:: WORK ORDER ::
Pick up the piece about the sisterhood formed on Jewish singles trips and keep writing it from its final sentence.

One of the greatest unexpected gifts of traveling with Jewish singles groups hasn’t just been the places I’ve seen — it’s the people I’ve met along the way. Somewhere between lighting Shabbat candles in far-flung corners of the world and sharing late-night conversations over hotel-lobby tea, I found something deeper than travel companions.
I found a sisterhood.
And what a sisterhood it is.
Some of my closest friends from these journeys are women I might never have crossed paths with back home. A fabulous woman in her 70s from Brooklyn who tells the best stories you’ve ever heard. A bold, brilliant woman in her 40s from Dallas who always seems to have exactly what you need — whether it’s Advil, a tissue, or a perfectly timed joke. Women from Israel, Canada, the U.S., and beyond — all brought together not just by wanderlust, but by a shared heritage that feels instantly grounding no matter what continent we’re standing on.
On paper, we couldn’t be more different — ages, accents, careers, backgrounds. But when we gather for Shabbat dinner or lean in close to share travel secrets on the bus, those differences fade into the background. What remains are the similarities that matter most: our humor, resilience, curiosity, love of tradition, and that uniquely Jewish way of turning strangers into family in record time.
And then came the pandemic.
When the world shut down and travel stopped, our sisterhood didn’t. From Joyce in Israel to Nancy and Phyllis in Baltimore, Jamie in Cleveland, Susan in Toronto, Helene in Brooklyn, Lori in Houston, Debby in Denver and Linda in Chicago, Tina in CT, and Leslie in Palm Beach — we gathered every Saturday at 12 p.m. on Zoom. Week after week. Month after month. For more than a year.

:: RECORDED DATA ::
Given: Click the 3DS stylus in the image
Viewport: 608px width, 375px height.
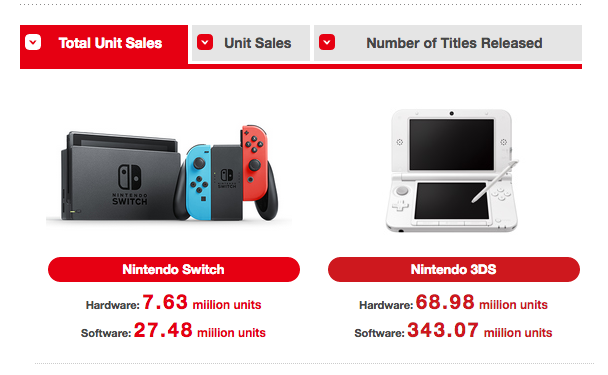Looking at the screenshot, I should click(x=495, y=181).
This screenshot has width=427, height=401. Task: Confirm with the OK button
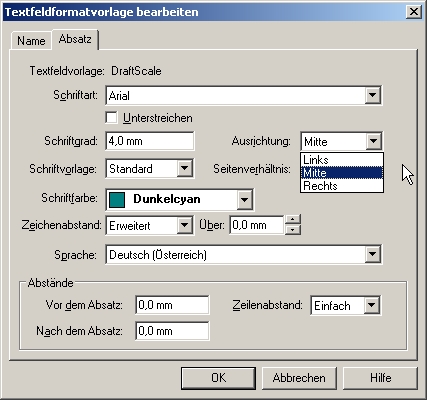(x=219, y=378)
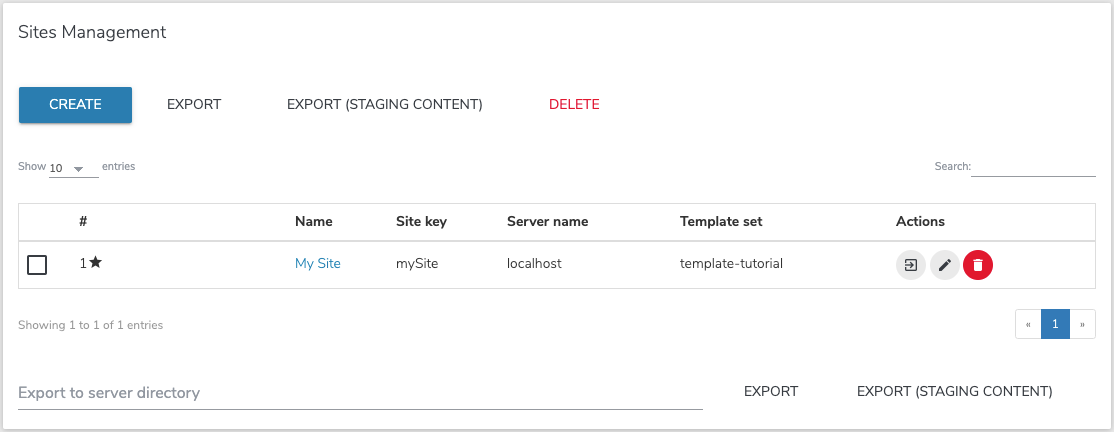Click top EXPORT (STAGING CONTENT) button
The height and width of the screenshot is (432, 1114).
[x=384, y=105]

:: ANSWER SECTION ::
We laughed. We cried. We listened. We held space for one another during a time when connection felt fragile and uncertain. Those weekly calls were a lifeline — proof that friendship doesn’t depend on boarding passes or shared hotel rooms. It lives in the heart.
There is something incredibly comforting about celebrating the rituals we grew up with — only now it might be in Croatia, Spain, Africa, or on a cruise ship somewhere near Antarctica. We laugh, we pass the challah, we sing out of tune, and for a moment the world feels beautifully small. We may be thousands of miles from home, but surrounded by these women, I always feel like I belong.
The sisterhood that forms on these trips — and on those weekly pandemic calls — doesn’t end when the plane lands or life gets busy. It continues in our group chats, in phone calls when someone needs support, and in joyful reunions when our paths cross again on yet another adventure.
Travel has shown me the world.
But these women?
They’ve shown me community, strength, and the reminder that our similarities — our shared values, humor, and love — will always be stronger than our differences.
And that may be the greatest journey of all.
From Juju with love 💙✈️


























My sisters….I can’t imagine traveling thru life with anyone else!